Yet another budget has been delivered, but the National Building Code Committee is still waiting after two years for funding to begin work on formulating a code. However, chairman Shyankaran Lalla said he was hopeful the committee’s long-awaited funding had been included in the Housing Ministry’s $2.877 billion slice of the national budget pie that was announced on Monday. In December 2013, Housing Minister Dr Roodal Moonilal said funding had been approved for the committee to begin its work. 

However, he said, administrative delays and a dispute between the committee and the T&T Bureau of Standards hindered progress on the building code project. But he vowed to iron out the delays and have the funds released. Lalla, in a telephone interview yesterday, said to date the committee was still waiting for the funds. He blamed bureaucracy for the delay and urged the Government to deal with such, since it was “stymying the development and the plans that the Government has for this country.”

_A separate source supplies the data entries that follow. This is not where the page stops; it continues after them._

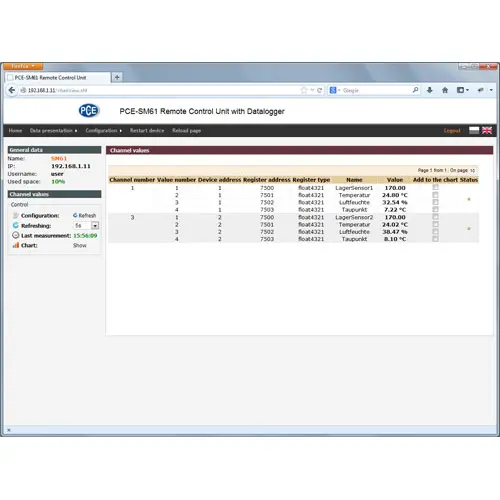
Task: Switch language with the UK flag icon
Action: 487,130
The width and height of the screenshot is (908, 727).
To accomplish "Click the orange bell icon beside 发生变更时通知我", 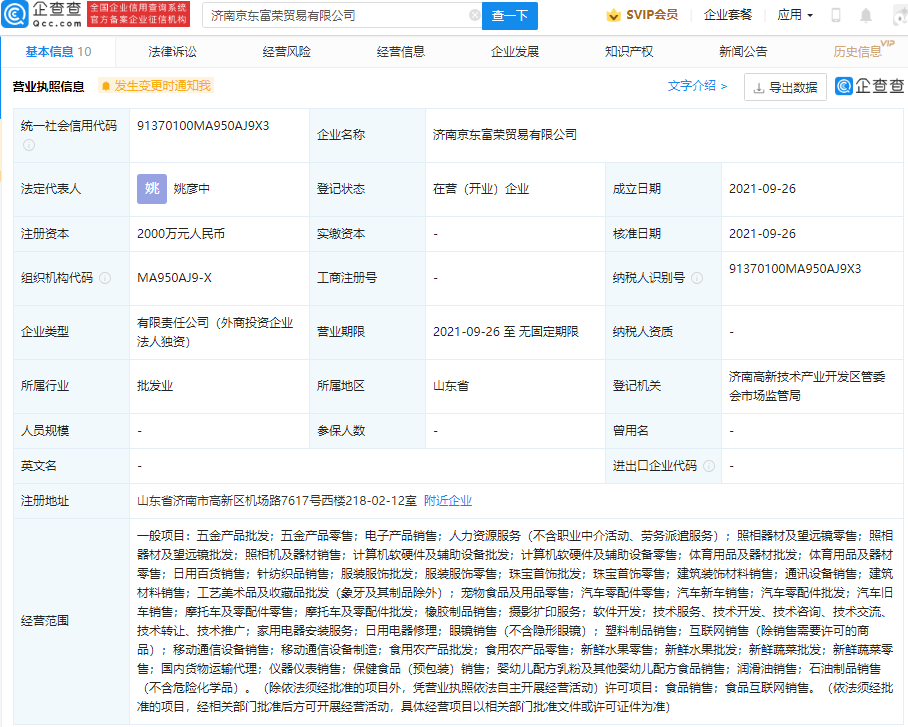I will [106, 86].
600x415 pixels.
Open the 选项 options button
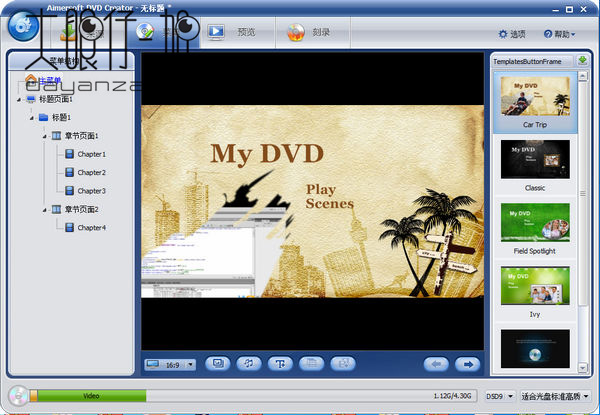(x=511, y=34)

“We hope that Dr Moonilal will pay special attention to bureaucracy and obstructionism as we look forward to the new fiscal year and how they are going to dispense with the funding,” Lalla said. He said the importance of a building code could not be ignored, especially since Moonilal, in his budget debate, in response to Opposition Leader Dr Keith Rowley, pointed to the poor construction of the Las Alturas buildings which were deemed structurally unsound.

Lalla said there were numerous examples to show that a standardised code was needed. “Hundreds of millions of dollars are being frittered away for repairs on shoddy work on public projects. If you do not have a minimum standard, money wil continue to be spent on shoddy work. We are really, really concerned about that,” he said. With the code, he said: “You will have a benchmark to which you will do the work.”

T&T, he said, had been blessed with the opportunity to put the necessary measures in place to ensure that buildings that were not properly constructed were retrofitted for earthquake resistance and new buildings would be constructed to meet the seismic codes. Lalla said that in the absence of a building code some of the provisions of the Planning and Sustainable Development Act would be rendered null.

“Building codes are mentioned as an integral part of that whole process (in the act) and if you do not have a building code the provisions mentioned in that act will be difficult to enforce,” Lalla said. Moonilal, who was in Parliament for the budget debate yesterday, did not respond to text messages seeking his comment on the release of funding for the code.